Arriving Friday evening, we entered the grand ballroom of the hotel where we proudly took our seats, front and center. There were over 400 couples in the room. As I scoped out the other couple participants, I took note of several “to-be married”, “just married”, “happily married for ten years or less”, and some “should have never married”. When the master of ceremonies asked for those married thirty years or longer to please stand, I fluffed my hair, straightened my tiara and stood with a straight back to receive the well deserved congratulatory applause. I turned to take my imaginary bow, my tiara sparkling. As I proudly faced the audience, I noticed only two or three other couples who fell into our age group. My tiara began a slow slide from my gloating head. If I had remembered my magic wand, I would have swirled it in the air, vanishing Bill and myself from the room. With all eyes locked on us, I could only imagine the thoughts in the minds of these young couples who were the same ages as our children. Were they, like Lauren thinking that we belonged in the “should be graduates” group? By all appearance, we did in fact fall into the same age category as the couple leading the weekend.
Family Life is committed to changing families, one marriage at a time. The conference touches on all the potential home wrecking topics such as: child rearing, submission, respect, and communication, just to name a few. This was our fourth time as attendees and we have found that with each conference, there is a new thought or idea that opens our eyes and catches our attention. I could only pray that this would be the case on this particular weekend if I was going to swallow my pride and rub elbow to elbow with this crowd of young marrieds.
As it happened, we shared our hotel with approximately one hundred very tall, capable high school basketball players. They were in Shumburg for a weekend basketball camp sponsored by Under Armor sport clothing. Under Armor’s marketing slogan is “Protect this House”. Bill and I found this slogan more than fitting for our purpose of repeatedly attending the conference. We too want to “protect this house”, to build a strong marital foundation upon a rock, not sand, in order that we may leave a legacy of love and commitment for future generations.

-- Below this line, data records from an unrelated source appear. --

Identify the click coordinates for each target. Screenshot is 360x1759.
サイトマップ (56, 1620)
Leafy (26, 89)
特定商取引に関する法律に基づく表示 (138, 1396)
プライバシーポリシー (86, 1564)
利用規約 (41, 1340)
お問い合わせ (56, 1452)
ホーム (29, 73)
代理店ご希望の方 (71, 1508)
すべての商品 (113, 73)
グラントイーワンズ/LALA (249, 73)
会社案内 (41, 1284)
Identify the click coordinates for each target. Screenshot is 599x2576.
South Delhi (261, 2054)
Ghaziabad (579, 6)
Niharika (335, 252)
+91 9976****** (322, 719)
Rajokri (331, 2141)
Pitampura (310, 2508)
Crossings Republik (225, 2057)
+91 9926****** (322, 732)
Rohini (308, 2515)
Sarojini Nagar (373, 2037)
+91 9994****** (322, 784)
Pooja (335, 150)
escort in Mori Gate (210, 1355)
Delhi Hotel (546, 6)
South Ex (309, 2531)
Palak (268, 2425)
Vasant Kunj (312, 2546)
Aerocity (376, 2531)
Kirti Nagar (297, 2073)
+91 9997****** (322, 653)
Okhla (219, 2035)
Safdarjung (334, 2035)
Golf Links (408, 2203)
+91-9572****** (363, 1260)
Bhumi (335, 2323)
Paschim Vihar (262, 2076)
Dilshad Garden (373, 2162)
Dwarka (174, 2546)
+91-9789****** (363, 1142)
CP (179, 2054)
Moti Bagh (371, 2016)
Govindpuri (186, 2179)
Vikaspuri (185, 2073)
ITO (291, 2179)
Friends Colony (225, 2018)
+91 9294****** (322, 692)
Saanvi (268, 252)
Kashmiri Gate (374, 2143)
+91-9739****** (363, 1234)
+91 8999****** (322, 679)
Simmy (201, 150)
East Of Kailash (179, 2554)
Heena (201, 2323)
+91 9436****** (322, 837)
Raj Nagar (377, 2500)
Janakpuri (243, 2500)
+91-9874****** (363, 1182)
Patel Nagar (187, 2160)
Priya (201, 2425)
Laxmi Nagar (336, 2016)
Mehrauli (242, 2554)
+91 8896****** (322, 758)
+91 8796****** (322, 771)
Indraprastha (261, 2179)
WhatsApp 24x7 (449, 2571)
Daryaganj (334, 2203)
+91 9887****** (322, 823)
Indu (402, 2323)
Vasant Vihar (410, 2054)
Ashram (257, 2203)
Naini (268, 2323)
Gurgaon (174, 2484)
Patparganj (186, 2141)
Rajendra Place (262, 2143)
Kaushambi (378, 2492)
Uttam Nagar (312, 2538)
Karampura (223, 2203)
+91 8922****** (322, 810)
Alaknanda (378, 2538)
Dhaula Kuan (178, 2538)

C. S. Lewis said, “There are lots of things you can do with sand; but do not try building a house on it.” We committed long ago to continually work together on the foundation of our marriage and family. We see this work continuing until death we do part. Therefore, that meant overlooking age and overcoming the fact that we stuck out among the group of young people.
Once we recovered from the initial shock of being the elders in the group, Bill and I settled in with the attitude that we would use the time to knock the rust off and affirm that we are in fact building our relationship on a solid foundation. As by God’s divine appointment, the conference did in fact hit a few corroded spots in both Bill and me. By the end of the second day, we were refreshed and encouraged to have behind us some of the issues that the younger couples were just beginning to tread upon, which we also had addressed in the past, as well as some issues in our lives that have developed since becoming empty nesters. The review was good for us. We have a greater appreciation for our past and each other and are looking forward to the next thirty years. At the end of the conference, we recommitted our lives to each other by reciting our marriage vows and determined that we are both prepared to be leaders, not repeaters.